Nous avions beaucoup trop négligé Louise Labé, parce qu’en étudiant au XVIe siècle le mouvement et la succession des écoles, on la rencontre très peu. C’est une gloire, un charme de plus pour une muse de femme de ne pas avoir rang dans la mêlée et de ne pas intervenir dans ces luttes raisonneuses. Louise Labé fut un peu en son temps comme Mme Tastu, comme Mme Valmore du nôtre : sont-elles classiques, sont-elles romantiques ? elles ne le savent pas bien ; elles ont senti, elles ont chanté, elles ont fleuri à leur jour ; on ne les trouve que dans leur sentier et sur leur tige.

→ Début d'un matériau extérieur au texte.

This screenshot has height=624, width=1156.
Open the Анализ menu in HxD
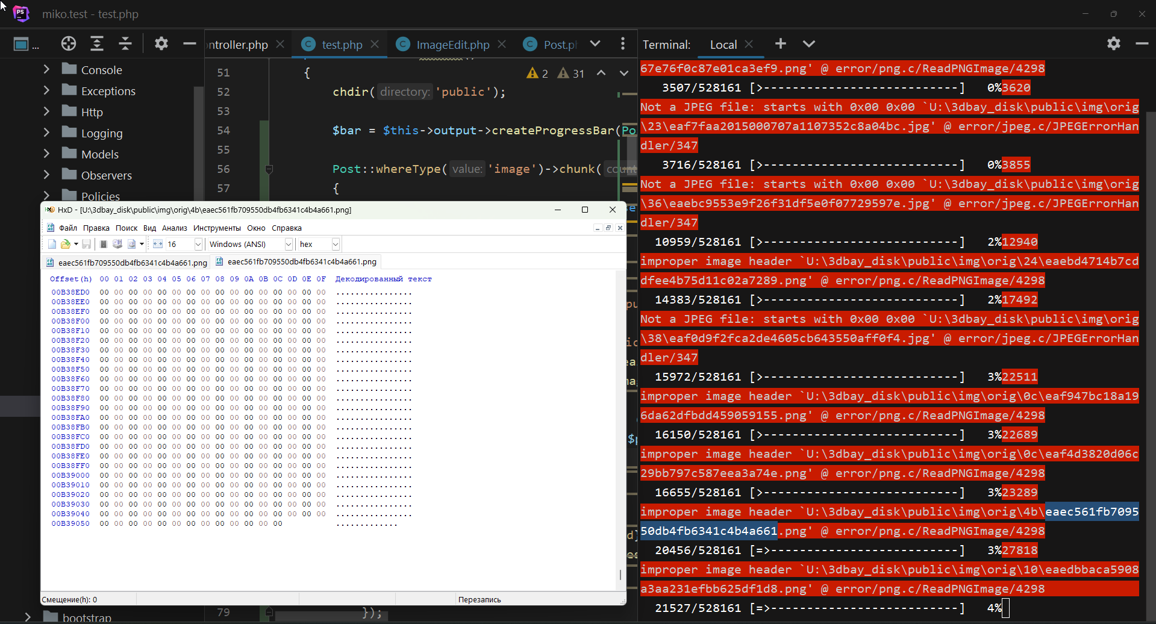(174, 228)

À d’autres la discussion et les théories ! à d’autres l’arène !

Les œuvres de Louise Labé parurent pour la première fois en l’année 1555, c’est-à-dire au moment où toute la génération éveillée par Du Bellay et Ronsard prenait son essor, où la jeune école de droit de Poitiers, Vauquelin et ses amis, se produisaient dans leur ferveur de prosélytes, et où, sur toutes les rives du Clain et de la Loire, retentissaient, comme des chants d’oiseaux, des milliers de sonnets, quelques-uns charmans déjà, quelques autres un peu rauques encore ; mais Louise Labé, précédemment louée par Marot, n’eut pas besoin, elle, pour s’élancer à son tour, de rompre avec le passé et de s’éprendre de cette ardeur rivale. Si elle dut en partie ce rôle d’exception au caractère tout intime et passionné de ses vers, elle ne le dut pas moins à la position littéraire qu’occupait alors en France la cité lyonnaise. Lyon, en effet, était un centre plus à portée de l’Italie et qui gagnait à ce voisinage quelques rayons plus hâtifs de cette docte et bénigne influence ; Lyon avançait, on peut le dire, sur le reste de nos provinces, et peut-être, à certains égards, sur la capitale. Des Florentins en grand nombre, à chaque trouble survenu dans la république des Médicis, avaient émigré sur ce point et y avaient fondé une espèce de colonie qui continuait d’associer, comme dans la patrie première,

  1. Journal des Savans, no de décembre 1844.